Anti-inflammatory therapy is not the leading way to treat wounds, it is used quite rarely and is reduced to the introduction of glucocorticoids and non-steroidal anti-inflammatory drugs. In addition to the analgesic effect, these drugs help reduce the manifestation of inflammation, reduce edema, increase perfusion and oxygenation of the tissues surrounding the wound, and improve their metabolism. This leads to the acceleration of the formation of a demarcation line and the speedy clearance of necrosis.

Symptomatic therapy

In the phase of inflammation, due to tissue edema, pain syndrome develops. Therefore, if necessary, analgesics (usually non-narcotic) are administered. For fever, antipyretics are used. With significant blood loss, transfusion of blood components and blood-substituting solutions is carried out.

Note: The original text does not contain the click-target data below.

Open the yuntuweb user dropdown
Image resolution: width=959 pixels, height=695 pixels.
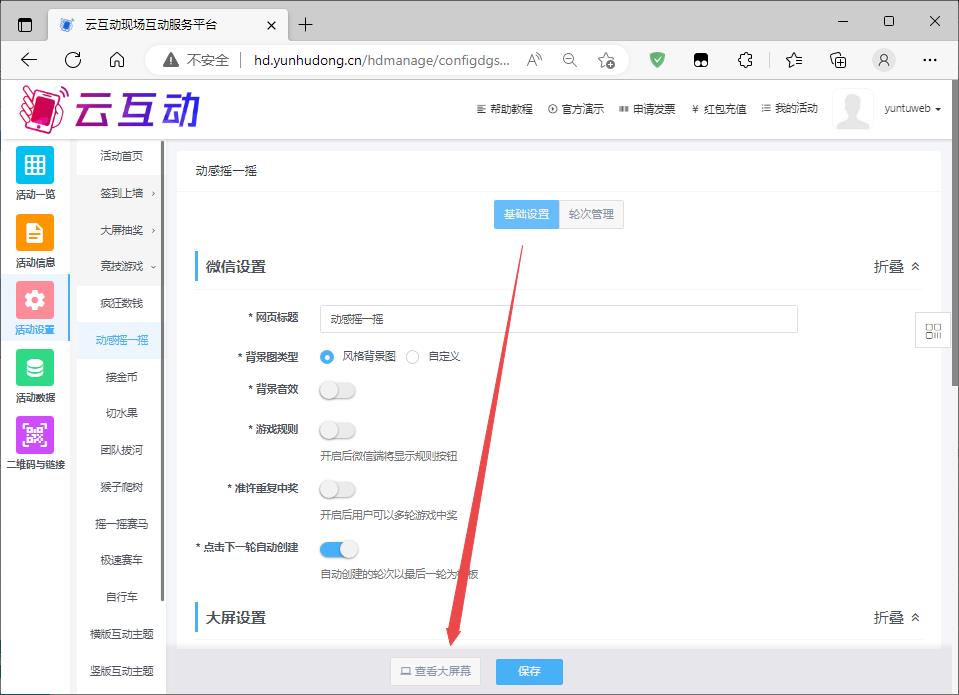[x=912, y=109]
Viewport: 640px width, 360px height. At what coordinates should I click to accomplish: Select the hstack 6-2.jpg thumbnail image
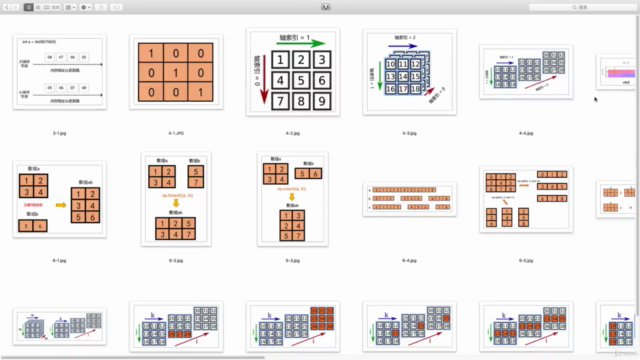point(176,199)
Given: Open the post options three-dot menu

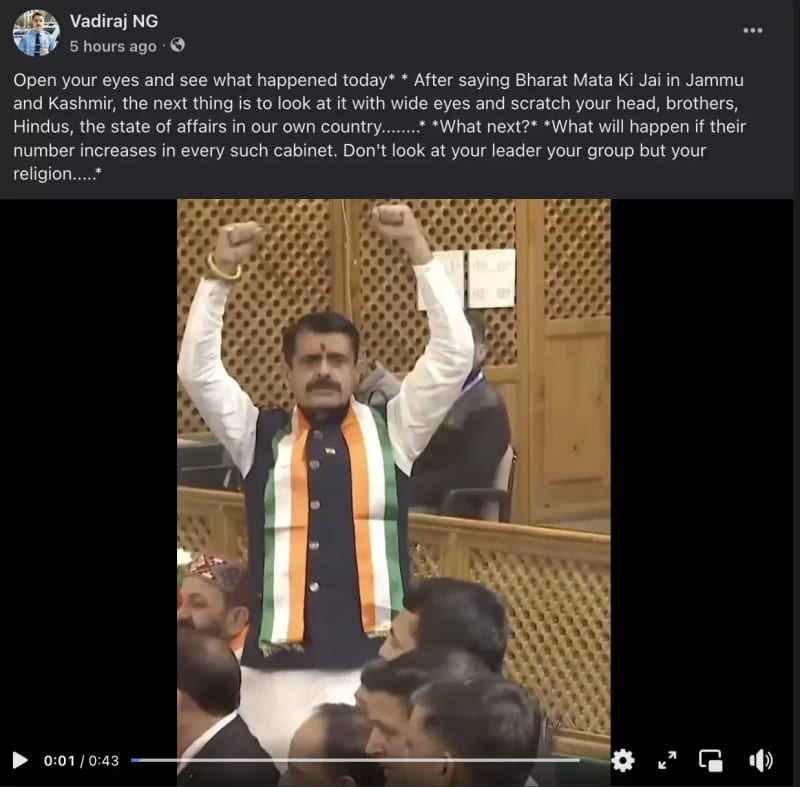Looking at the screenshot, I should tap(753, 31).
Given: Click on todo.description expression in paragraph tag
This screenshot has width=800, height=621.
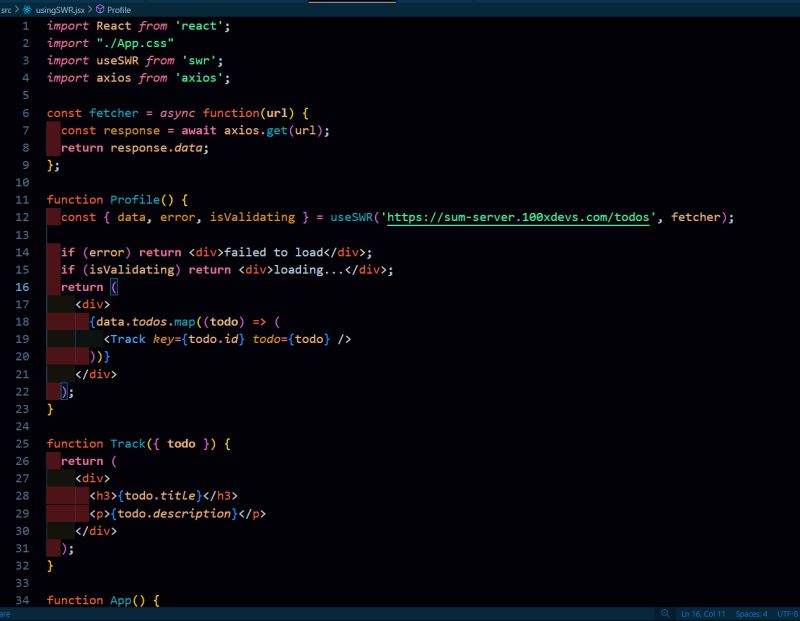Looking at the screenshot, I should 177,513.
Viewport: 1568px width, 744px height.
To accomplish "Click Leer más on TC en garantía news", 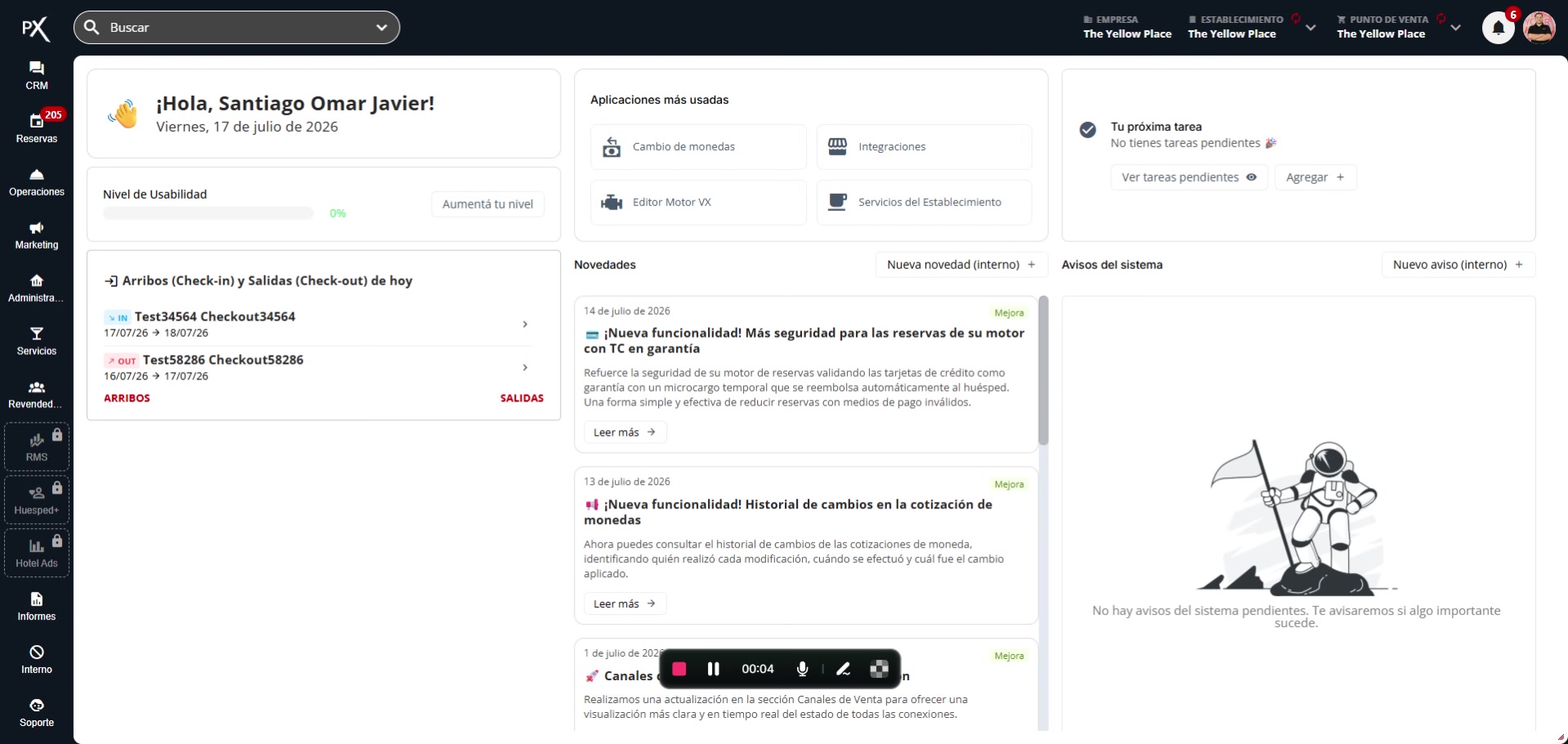I will pos(625,433).
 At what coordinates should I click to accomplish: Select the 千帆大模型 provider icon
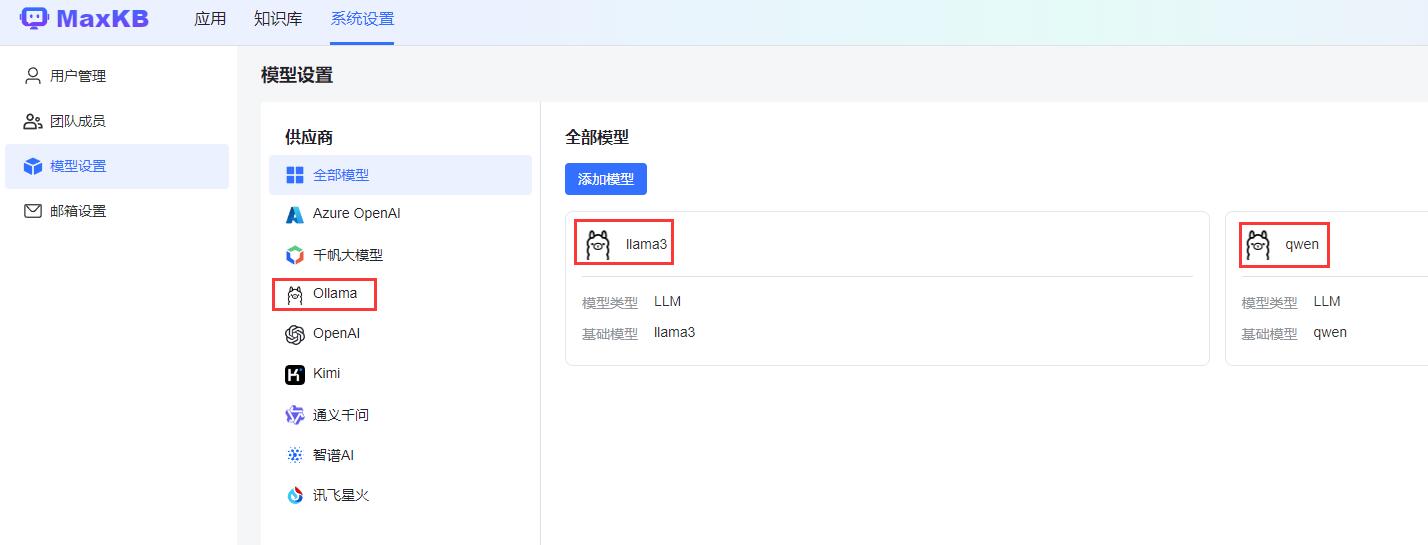point(294,255)
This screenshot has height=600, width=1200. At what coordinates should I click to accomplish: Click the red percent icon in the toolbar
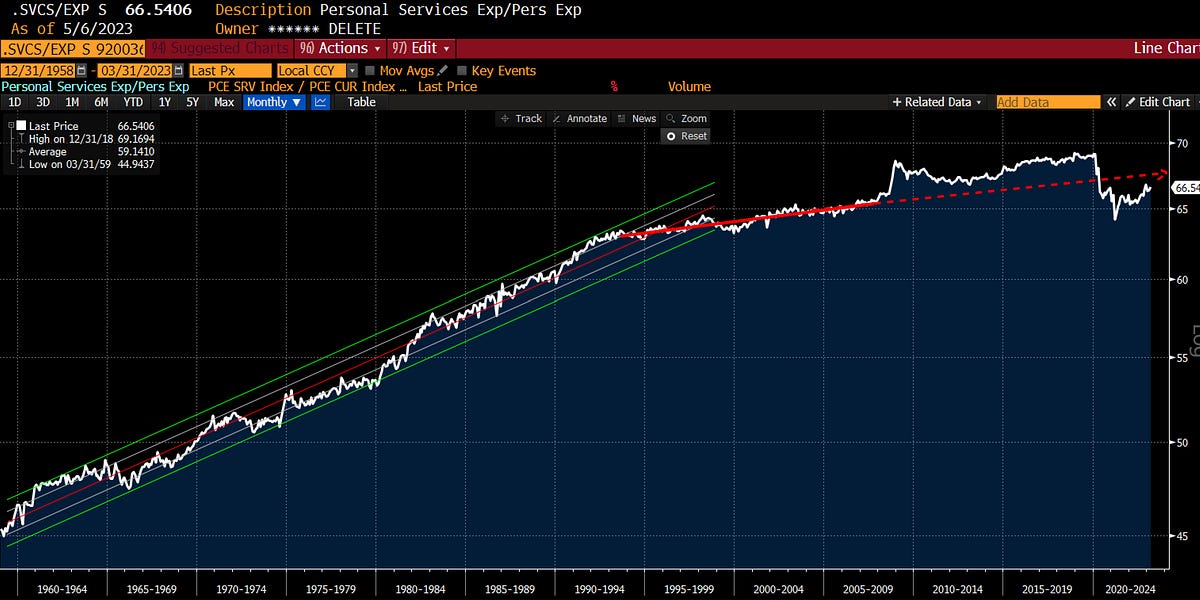[x=613, y=86]
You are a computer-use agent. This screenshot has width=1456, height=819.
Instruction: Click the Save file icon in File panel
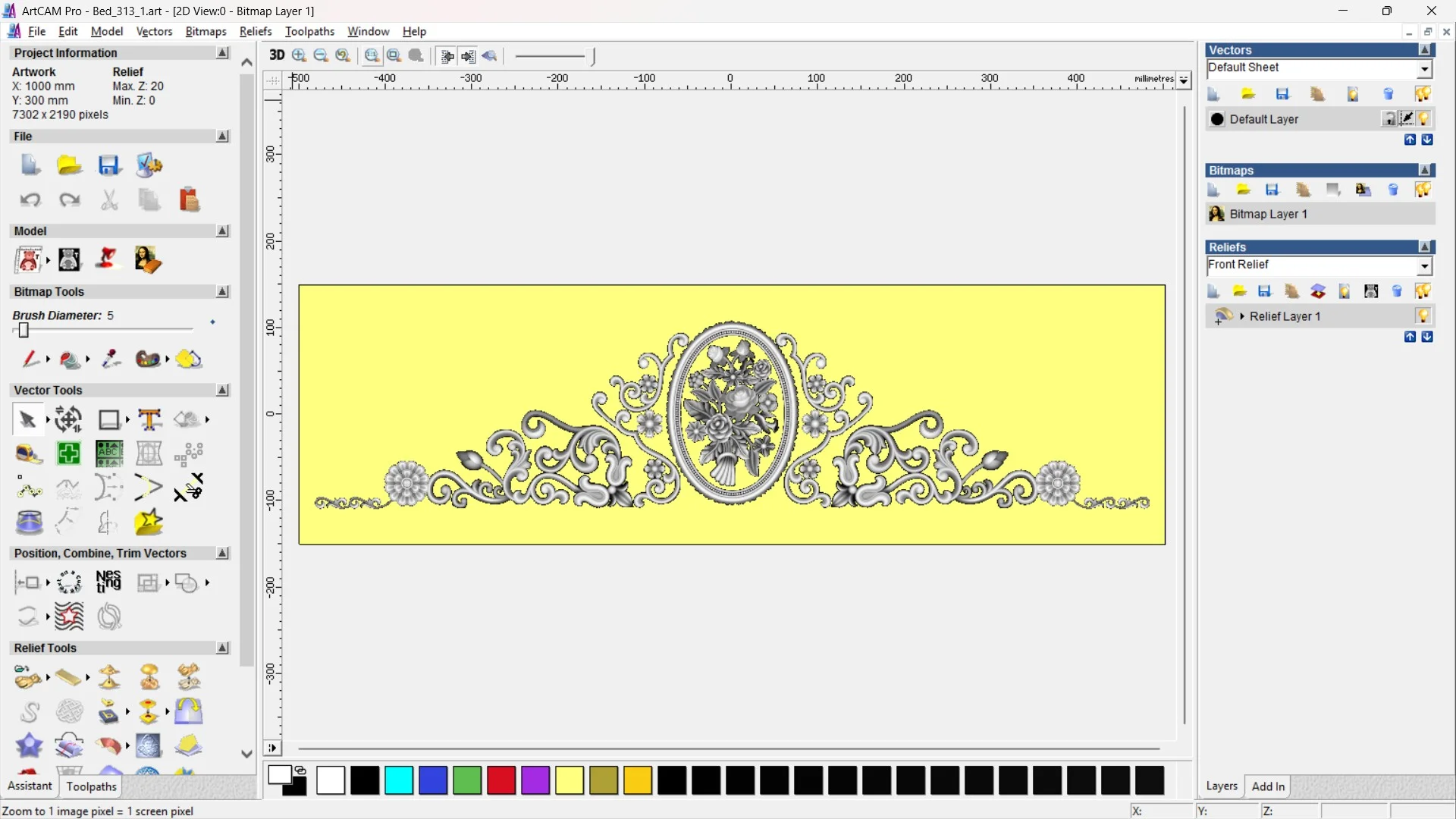[x=109, y=165]
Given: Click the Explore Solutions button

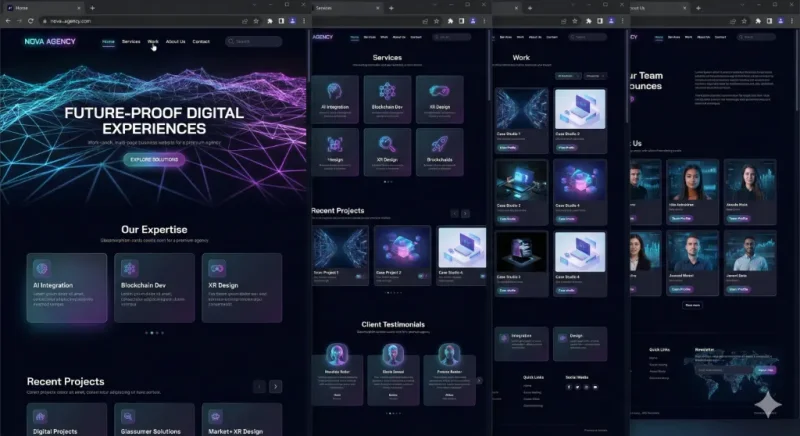Looking at the screenshot, I should [x=154, y=159].
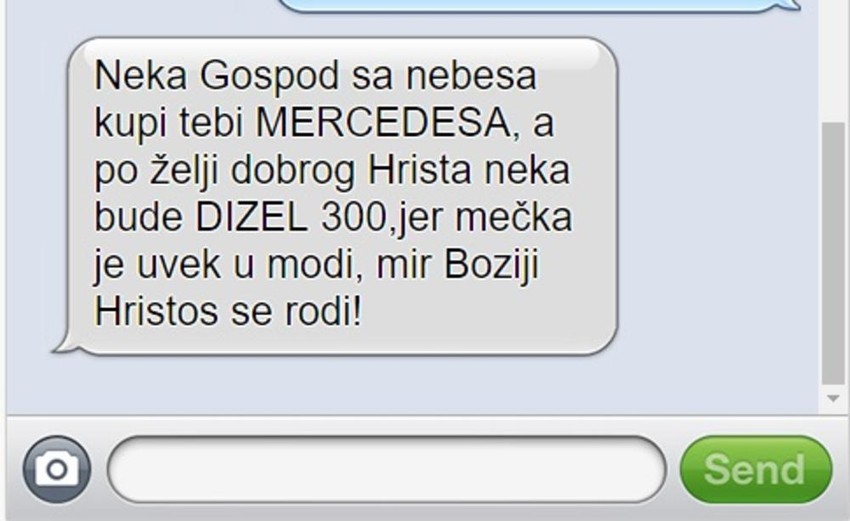Click empty chat area right of gray bubble
The height and width of the screenshot is (521, 850).
pyautogui.click(x=716, y=195)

With extensive wound defects with loss of fluid, proteins and electrolytes through their surface, infusion replacement therapy includes protein hydrolysates, native plasma, mixtures of amino acids and polyionic solutions. General strengthening therapy includes vitamins of various groups (C, B, E, A) and regeneration stimulants (methyluracil, orotic acid, anabolic hormones). In patients with severe disorders of the activity of various organs and systems due to trauma or complications of a purulent wound, their correction is necessary.

At the same time, concomitant diseases are treated that worsen the general condition of the patient and wound healing (correction of diabetes mellitus, normalization of blood circulation, etc.).